The need for good communication skills in working with people with dementia is increasingly recognised. Much of this work has been undertaken within residential and day care services, but can also be applied to assessment services.
The Bradford Dementia Group, for example, has evolved an approach based on understanding that all observed behaviour carries a communication. Their method of working, first developed by Tom Kitwood, is called Dementia Care Mapping.
The Joseph Rowntree Foundation has identified a range of communication approaches and techniques that help workers understand their clients' views and preferences: Exploring ways for staff to consult people with dementia about services.

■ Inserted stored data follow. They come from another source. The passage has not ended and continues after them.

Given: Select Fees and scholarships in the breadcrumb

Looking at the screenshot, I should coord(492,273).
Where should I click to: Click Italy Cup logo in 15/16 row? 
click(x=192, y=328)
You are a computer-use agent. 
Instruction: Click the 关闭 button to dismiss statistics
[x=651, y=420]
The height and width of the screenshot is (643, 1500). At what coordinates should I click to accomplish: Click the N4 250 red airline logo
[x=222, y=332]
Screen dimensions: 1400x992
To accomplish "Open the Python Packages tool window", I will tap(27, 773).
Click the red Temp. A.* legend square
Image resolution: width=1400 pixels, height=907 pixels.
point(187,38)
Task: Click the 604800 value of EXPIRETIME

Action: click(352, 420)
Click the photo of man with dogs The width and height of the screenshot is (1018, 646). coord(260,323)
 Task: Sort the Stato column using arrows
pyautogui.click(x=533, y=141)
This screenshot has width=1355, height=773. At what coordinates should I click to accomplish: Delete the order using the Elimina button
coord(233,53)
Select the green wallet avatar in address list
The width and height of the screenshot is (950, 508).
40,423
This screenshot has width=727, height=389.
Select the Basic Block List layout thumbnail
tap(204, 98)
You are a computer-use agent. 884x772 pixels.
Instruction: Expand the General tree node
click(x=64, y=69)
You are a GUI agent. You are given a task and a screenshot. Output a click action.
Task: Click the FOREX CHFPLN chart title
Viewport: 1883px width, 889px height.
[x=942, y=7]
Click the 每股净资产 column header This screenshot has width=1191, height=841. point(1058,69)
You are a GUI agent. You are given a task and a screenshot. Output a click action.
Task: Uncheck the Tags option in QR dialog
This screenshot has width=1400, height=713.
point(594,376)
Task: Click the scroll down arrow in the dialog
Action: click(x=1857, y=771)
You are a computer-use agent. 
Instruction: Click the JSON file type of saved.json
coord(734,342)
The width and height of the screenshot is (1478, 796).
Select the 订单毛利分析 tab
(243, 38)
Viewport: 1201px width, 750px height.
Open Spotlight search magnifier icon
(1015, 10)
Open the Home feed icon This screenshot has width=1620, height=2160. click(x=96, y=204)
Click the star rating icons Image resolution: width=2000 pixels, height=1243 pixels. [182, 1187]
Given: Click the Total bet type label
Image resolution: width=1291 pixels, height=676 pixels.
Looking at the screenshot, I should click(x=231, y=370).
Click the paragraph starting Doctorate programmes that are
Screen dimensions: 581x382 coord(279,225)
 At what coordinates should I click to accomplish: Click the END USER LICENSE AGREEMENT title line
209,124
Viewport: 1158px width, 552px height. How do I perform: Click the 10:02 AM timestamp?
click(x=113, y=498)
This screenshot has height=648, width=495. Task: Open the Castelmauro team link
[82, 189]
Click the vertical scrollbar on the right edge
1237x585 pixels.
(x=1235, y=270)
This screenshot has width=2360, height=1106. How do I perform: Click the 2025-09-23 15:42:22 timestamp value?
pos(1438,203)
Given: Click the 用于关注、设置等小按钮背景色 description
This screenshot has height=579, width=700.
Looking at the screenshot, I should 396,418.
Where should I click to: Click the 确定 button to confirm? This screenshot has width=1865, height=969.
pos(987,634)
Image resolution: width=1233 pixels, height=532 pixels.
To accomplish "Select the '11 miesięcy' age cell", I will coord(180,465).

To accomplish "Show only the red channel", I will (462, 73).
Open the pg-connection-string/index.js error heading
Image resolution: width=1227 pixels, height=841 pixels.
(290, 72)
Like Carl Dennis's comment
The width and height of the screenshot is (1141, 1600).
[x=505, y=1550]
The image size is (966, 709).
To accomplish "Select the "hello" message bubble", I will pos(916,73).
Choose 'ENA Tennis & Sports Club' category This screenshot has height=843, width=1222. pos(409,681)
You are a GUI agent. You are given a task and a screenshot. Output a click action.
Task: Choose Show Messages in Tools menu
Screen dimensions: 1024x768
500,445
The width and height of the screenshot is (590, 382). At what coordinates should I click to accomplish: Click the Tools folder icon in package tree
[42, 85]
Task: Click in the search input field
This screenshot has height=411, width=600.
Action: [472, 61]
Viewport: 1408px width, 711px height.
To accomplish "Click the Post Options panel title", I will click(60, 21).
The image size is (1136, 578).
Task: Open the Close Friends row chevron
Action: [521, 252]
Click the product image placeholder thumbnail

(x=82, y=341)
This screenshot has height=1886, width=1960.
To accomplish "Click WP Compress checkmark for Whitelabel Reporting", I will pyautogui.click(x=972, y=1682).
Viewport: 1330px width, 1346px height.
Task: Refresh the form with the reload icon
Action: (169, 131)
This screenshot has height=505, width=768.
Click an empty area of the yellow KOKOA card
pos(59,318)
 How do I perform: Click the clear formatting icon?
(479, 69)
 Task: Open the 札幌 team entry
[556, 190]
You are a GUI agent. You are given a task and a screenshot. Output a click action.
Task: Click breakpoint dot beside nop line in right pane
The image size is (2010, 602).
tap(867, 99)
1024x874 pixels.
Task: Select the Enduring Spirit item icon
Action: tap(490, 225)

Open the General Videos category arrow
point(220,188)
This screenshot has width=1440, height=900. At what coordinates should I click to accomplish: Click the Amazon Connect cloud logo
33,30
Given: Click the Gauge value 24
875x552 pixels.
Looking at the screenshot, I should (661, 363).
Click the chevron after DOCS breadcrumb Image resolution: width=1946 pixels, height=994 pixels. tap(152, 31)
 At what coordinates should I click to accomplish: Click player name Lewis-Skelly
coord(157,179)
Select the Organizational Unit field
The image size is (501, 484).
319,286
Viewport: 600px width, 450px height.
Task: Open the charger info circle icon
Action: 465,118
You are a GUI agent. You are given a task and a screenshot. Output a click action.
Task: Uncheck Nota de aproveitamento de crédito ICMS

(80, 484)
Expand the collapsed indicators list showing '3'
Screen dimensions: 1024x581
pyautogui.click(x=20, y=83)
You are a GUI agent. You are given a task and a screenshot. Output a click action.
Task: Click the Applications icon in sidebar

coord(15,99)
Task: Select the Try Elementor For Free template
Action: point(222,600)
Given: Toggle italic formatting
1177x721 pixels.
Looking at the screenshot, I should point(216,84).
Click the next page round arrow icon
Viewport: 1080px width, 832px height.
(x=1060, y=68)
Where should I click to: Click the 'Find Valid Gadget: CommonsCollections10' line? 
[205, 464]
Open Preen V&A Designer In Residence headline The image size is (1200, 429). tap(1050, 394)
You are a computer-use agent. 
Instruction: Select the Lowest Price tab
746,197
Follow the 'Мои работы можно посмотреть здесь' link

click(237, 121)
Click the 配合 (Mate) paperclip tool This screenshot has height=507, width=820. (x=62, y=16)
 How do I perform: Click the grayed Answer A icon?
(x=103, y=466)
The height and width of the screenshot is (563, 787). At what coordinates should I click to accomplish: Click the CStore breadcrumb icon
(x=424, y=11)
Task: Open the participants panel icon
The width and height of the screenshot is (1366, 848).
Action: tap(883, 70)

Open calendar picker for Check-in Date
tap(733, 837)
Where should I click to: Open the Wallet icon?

The Alzheimer's Society's Building on strengths training package involves identifying an individual's strengths and abilities, and finding ways to support the person to retain these abilities and build on them to enhance self-esteem and independence. For example, a person with dementia may be able to continue to dress themselves so long as someone has laid out the clothes ready for them, in the right order.
The Brighton-based consultancy and training organisation Dementia Care Matters is developing an approach called 'Being Together with Dementia', based on the idea of 'relationship-centred care', in which the emphasis is on the person with dementia's relationship with their partner or other significant people. Pilots in Peterborough and Hounslow have involved facilitating couples to explore what being together with dementia means for them, and to see how this experience can be used to enhance dementia care.
For other innovations and developments in dementia care, see the work of the regional Dementia Care Services Development Centres.
The Alzheimer's Society produces a range of advice sheets to help carers cope with particular behaviours.
The Royal College of Psychiatrists has produced a leaflet on dementia as part of their Changing Minds campaign.